» **WHAT YOU ARE ASKED TO DO**
With pictures omitted, the line containing "Task: Select the Type tool" and all later lines of the records below are to be restated word for word.
*** Opening MATERIAL FOR THIS TASK ***
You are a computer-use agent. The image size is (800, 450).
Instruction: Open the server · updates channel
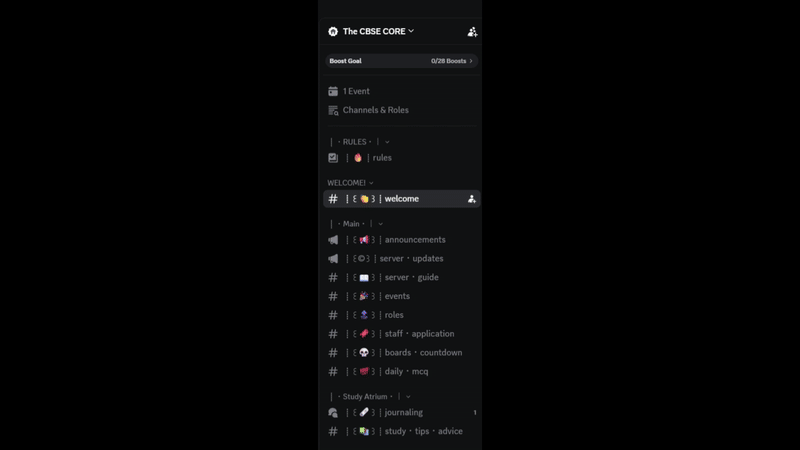pyautogui.click(x=402, y=259)
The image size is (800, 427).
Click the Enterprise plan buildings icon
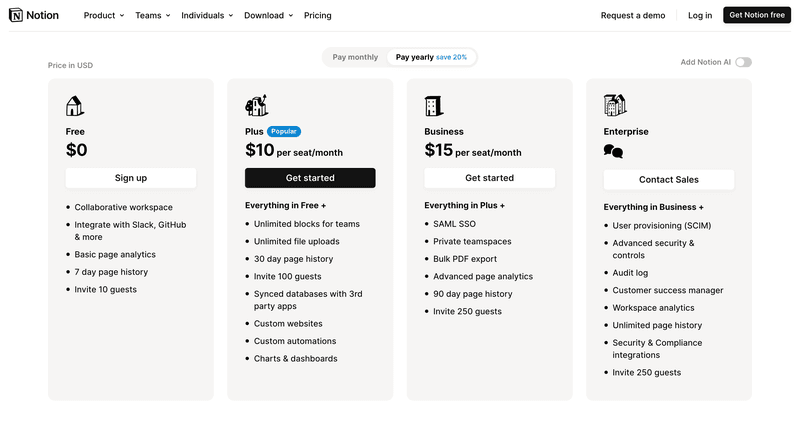614,105
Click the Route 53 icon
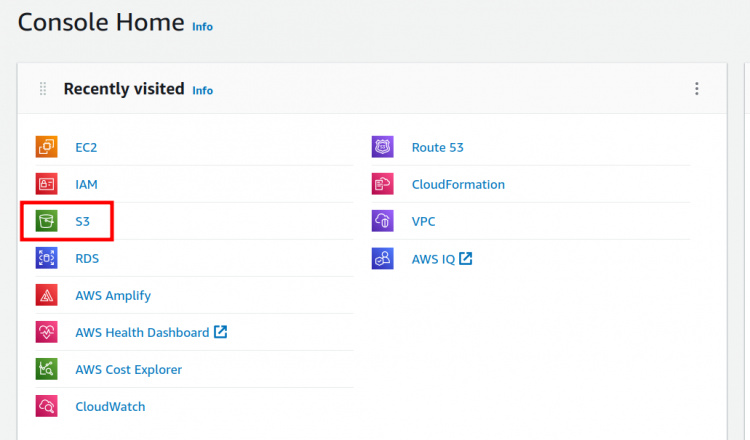 (382, 147)
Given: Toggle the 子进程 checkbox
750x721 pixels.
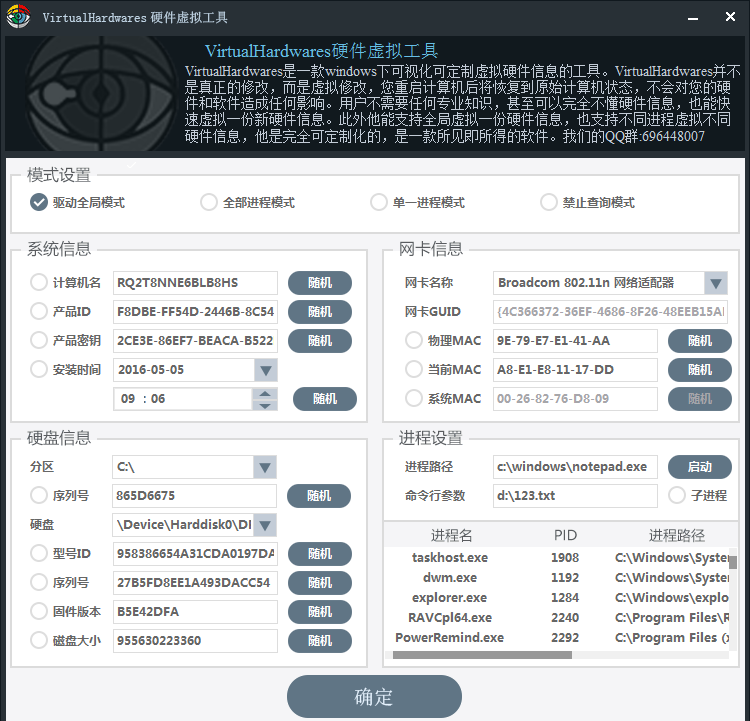Looking at the screenshot, I should click(x=677, y=495).
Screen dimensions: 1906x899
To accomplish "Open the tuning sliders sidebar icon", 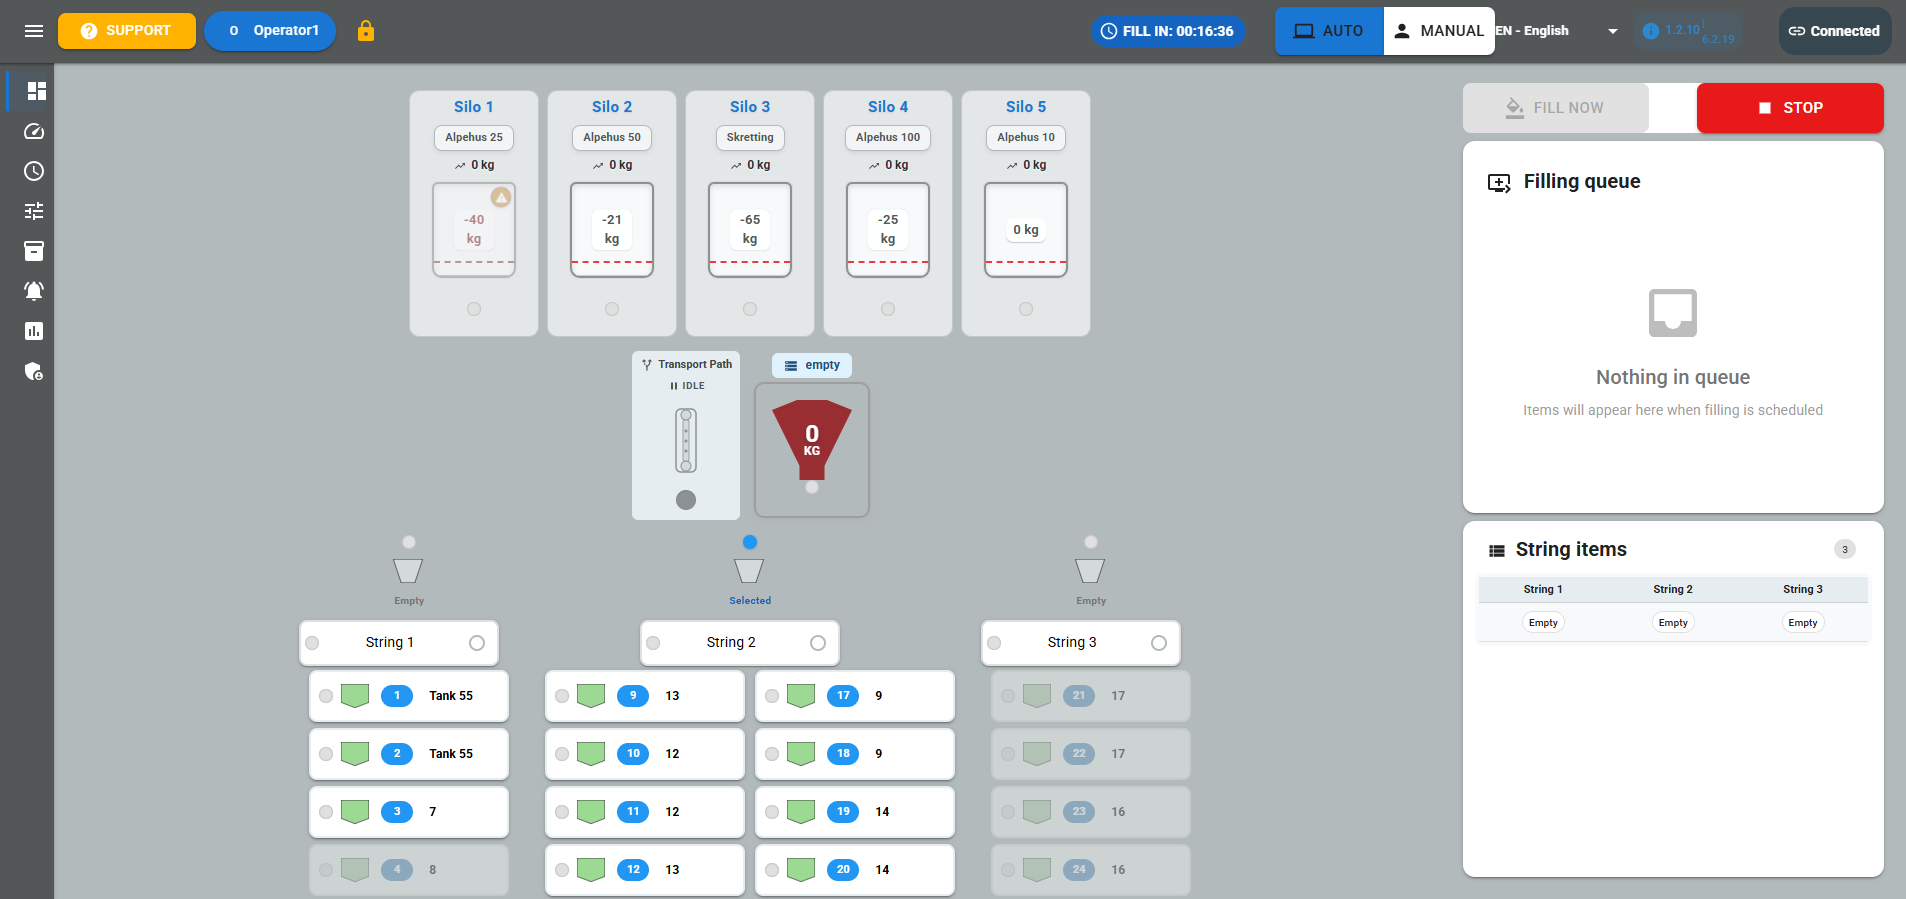I will click(x=34, y=211).
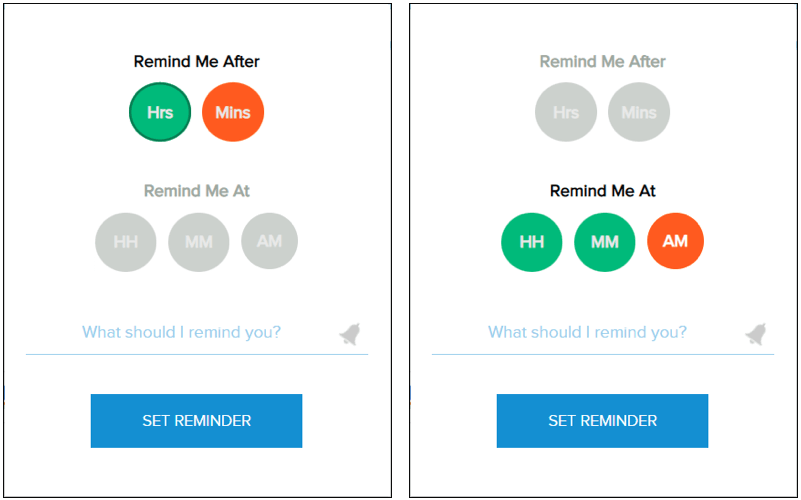Select the greyed-out Mins circle
The height and width of the screenshot is (500, 801).
(639, 112)
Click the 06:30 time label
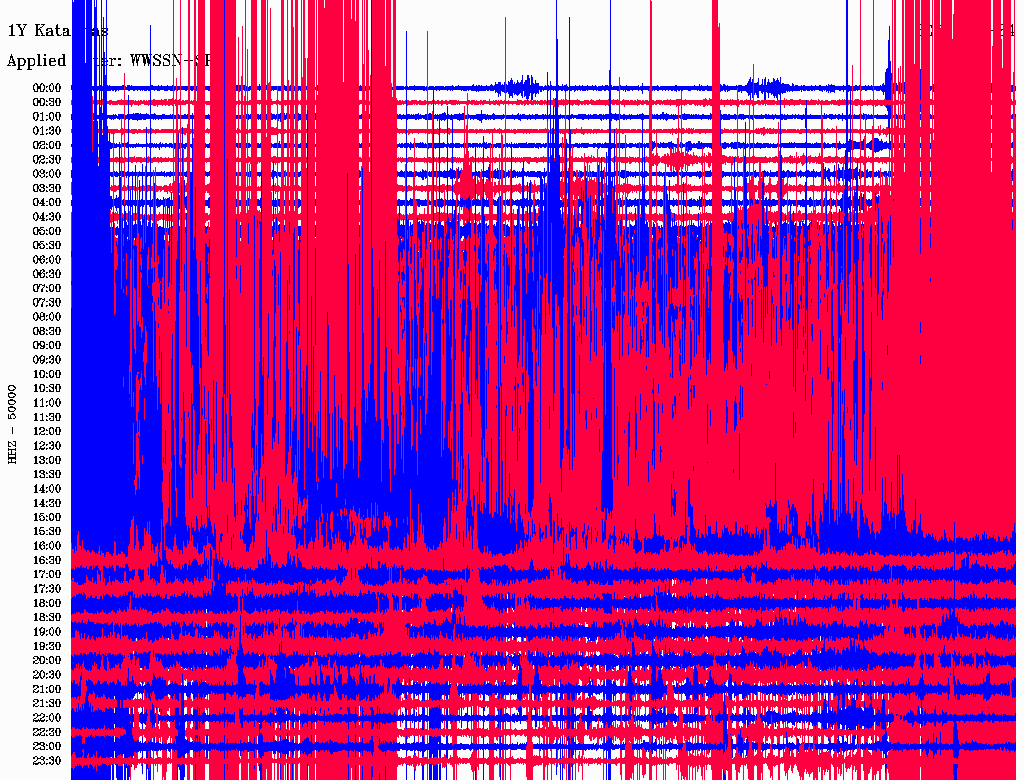The image size is (1024, 780). (x=47, y=274)
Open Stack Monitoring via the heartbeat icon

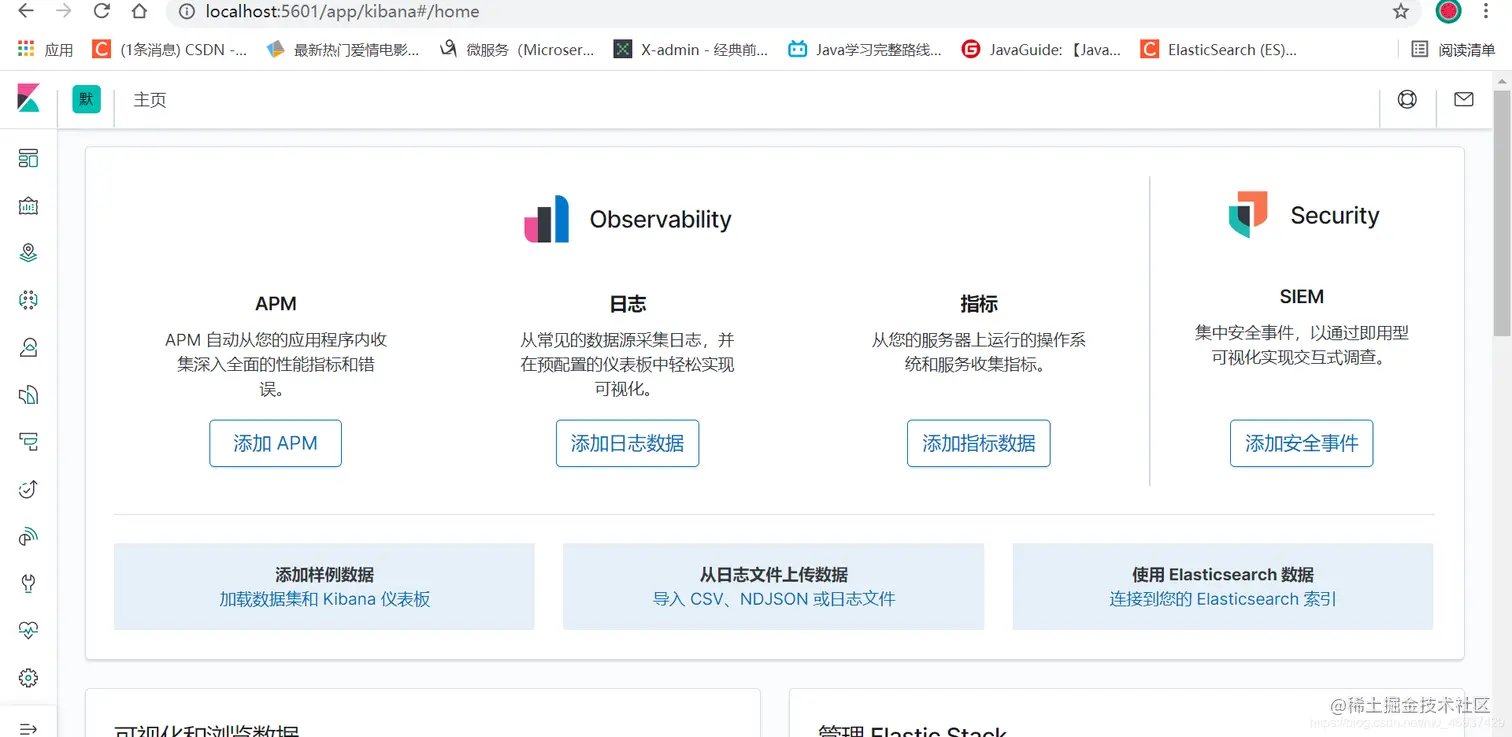coord(29,629)
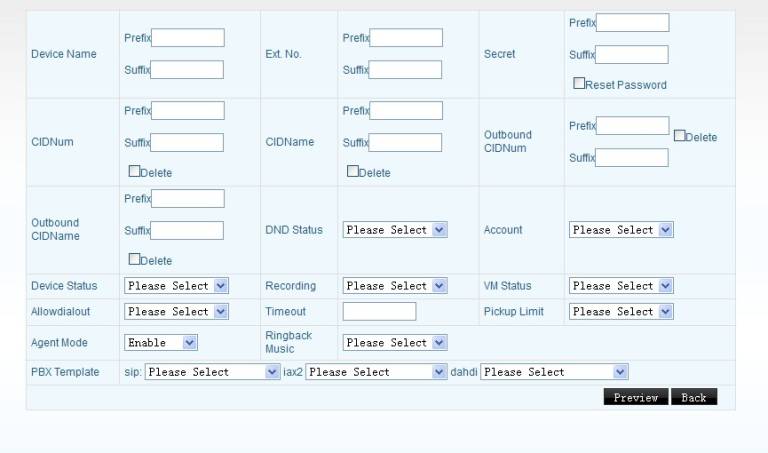Viewport: 768px width, 453px height.
Task: Focus the Device Name Prefix field
Action: click(x=188, y=38)
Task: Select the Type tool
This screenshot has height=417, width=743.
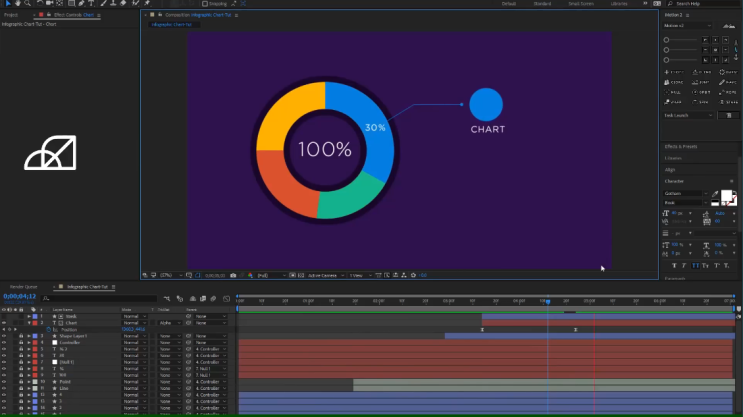Action: click(91, 3)
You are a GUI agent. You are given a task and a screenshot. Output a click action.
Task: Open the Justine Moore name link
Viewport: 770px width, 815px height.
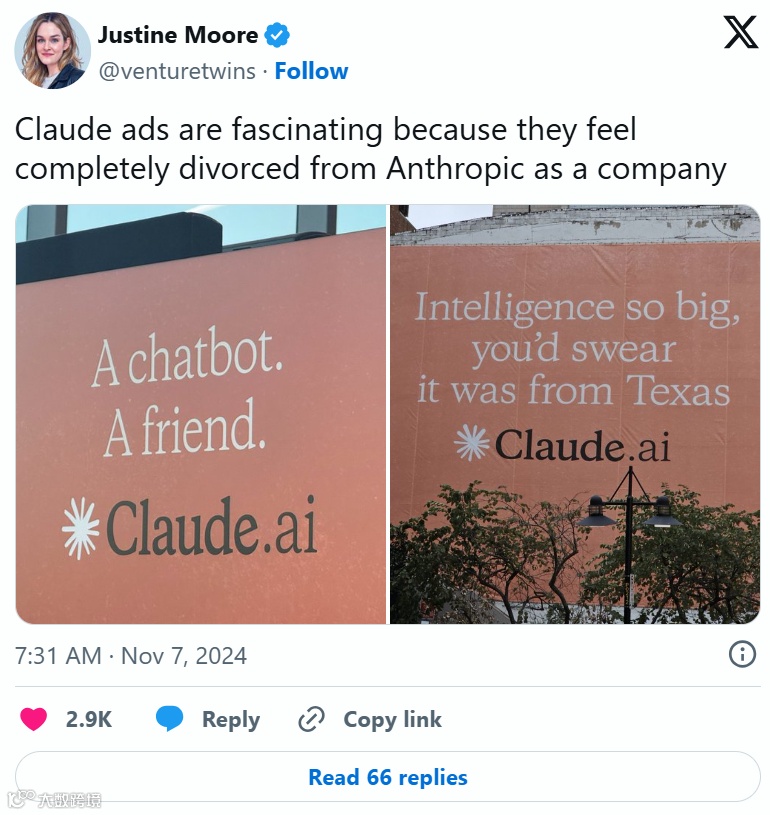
*** Closing MATERIAL FOR THIS TASK ***
» **SOLUTION TO THIS PROBLEM**
Task: Select the Type tool
This screenshot has height=417, width=743.
Action: click(91, 3)
You are a GUI agent. You are given a task and a screenshot. Output a click action.
Task: Open the Justine Moore name link
Viewport: 770px width, 815px height.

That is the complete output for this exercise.